__Excerpt provided__.
The actual cost of gasoline refined from imported oil, according to Copulos?

Eight dollars a gallon, he told the Senate Foreign Relations Committee last spring.

When he isolated hidden costs of Middle Eastern crude in particular, the price jumped to $11. This included a war premium that swelled the Pentagon's spending to protect all Persian Gulf oil to $137 billion a year. In a truly transparent economy, by Copulos' math, filling Rodriguez's Jeep would run about $230.

Consumers pay for these expenditures indirectly, through higher taxes, or by saddling their children and grandchildren with a ballooning national debt — increasingly financed by foreigners. The result: Unaware of the true costs, U.S. motorists see no obvious reason to curb their oil habit.

"Gas isn't too expensive," Copulos said. "It's way, way too cheap."

In fact, many experts think Copulos' Olympian feat of accounting is much too conservative. Nobody can calculate, they say, the future security cost incurred by funneling petrodollars to regimes that have incubated Islamic terrorism, such as Saudi Arabia. Or tally foreign oil's role in global warming.

Harsh reality

Iraq's state-run Southern Oil Co., one of the biggest petroleum corporations in the world, occupies a sprawling, concrete cube in Basra.

A peek into any office reveals unhurried people drinking sweet tea over ancient typewriters. Or abandoned desks. Or snoozing security men. The reception office is decorated with a large portrait of pudgy-cheeked Muqtada al-Sadr, the Shiite cleric who has twice rebelled against U.S. forces.

Virtually all of Iraq's daily output, 2 million barrels, is being managed here.

Vice President Dick Cheney predicted Iraq's output might surge by 500,000 barrels a day within a year of Baghdad's fall. Those riches would bankroll reconstruction, as well as supply U.S. markets.

President Bush's then-chief economic adviser, Lawrence Lindsey, was even bolder. "When there is a regime change in Iraq, you could add 3 million to 5 million barrels of production to world supply," he said in 2002. "The successful prosecution of the war would be good for the economy."

Reality has been harsh.

Iraqi output still sags far behind prewar levels despite a recent allocation of $1.7 billion in U.S. taxpayer money to patch up Iraq's decrepit oil fields. Violence stunts production. Gunmen abducted the head of Iraq's Northern Oil Co. in July. Pipelines are being buried in concrete to keep insurgents from blowing them up.

World-class reserves are being pumped at full blast, shortening the life of the reservoir. Corruption, meanwhile, is blatant. Iraq's finance minister, Ali Allawi, estimates that about half of all profits from oil smuggling are used to fund the insurgency.

Rebels divert tanker trucks as they leave loading terminals. Drivers who don't cooperate are shot.

Iraq's petroleum spoils are even fracturing the U.S.-supported government.

"The interfactional fighting over oil is getting worse, not better," said Jamal Qureshi, an oil analyst at PFC Energy, a U.S. energy consulting firm. "I continue to pencil in declines in Iraqi output for the next couple of years. This isn't pessimism. It's a real mess."

__Exercise tasks__.
• A. Answer these questions using the excerpt on oil costs:
(i) How much does the Pentagon spend each year to protect all Persian Gulf oil?
(ii) How many barrels of Iraq's daily output are managed at the Southern Oil Co. offices in Basra?
(iii) Where does Jamal Qureshi work as an oil analyst?
• B. Reproduce the passage of the excerpt on oil costs between "President Bush's then-chief" and "fund the insurgency.", inclusive.
• C. List every person named in the excerpt on oil costs.

__Data excerpts__.
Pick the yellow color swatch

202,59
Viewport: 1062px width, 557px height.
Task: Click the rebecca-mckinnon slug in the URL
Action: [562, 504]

__Exercise results__.
• A.
(i) $137 billion a year
(ii) 2 million barrels
(iii) PFC Energy, a U.S. energy consulting firm

• B.
President Bush's then-chief economic adviser, Lawrence Lindsey, was even bolder. "When there is a regime change in Iraq, you could add 3 million to 5 million barrels of production to world supply," he said in 2002. "The successful prosecution of the war would be good for the economy."

Reality has been harsh.

Iraqi output still sags far behind prewar levels despite a recent allocation of $1.7 billion in U.S. taxpayer money to patch up Iraq's decrepit oil fields. Violence stunts production. Gunmen abducted the head of Iraq's Northern Oil Co. in July. Pipelines are being buried in concrete to keep insurgents from blowing them up.

World-class reserves are being pumped at full blast, shortening the life of the reservoir. Corruption, meanwhile, is blatant. Iraq's finance minister, Ali Allawi, estimates that about half of all profits from oil smuggling are used to fund the insurgency.

• C.
Copulos
Rodriguez
Muqtada al-Sadr
Dick Cheney
President Bush
Lawrence Lindsey
Ali Allawi
Jamal Qureshi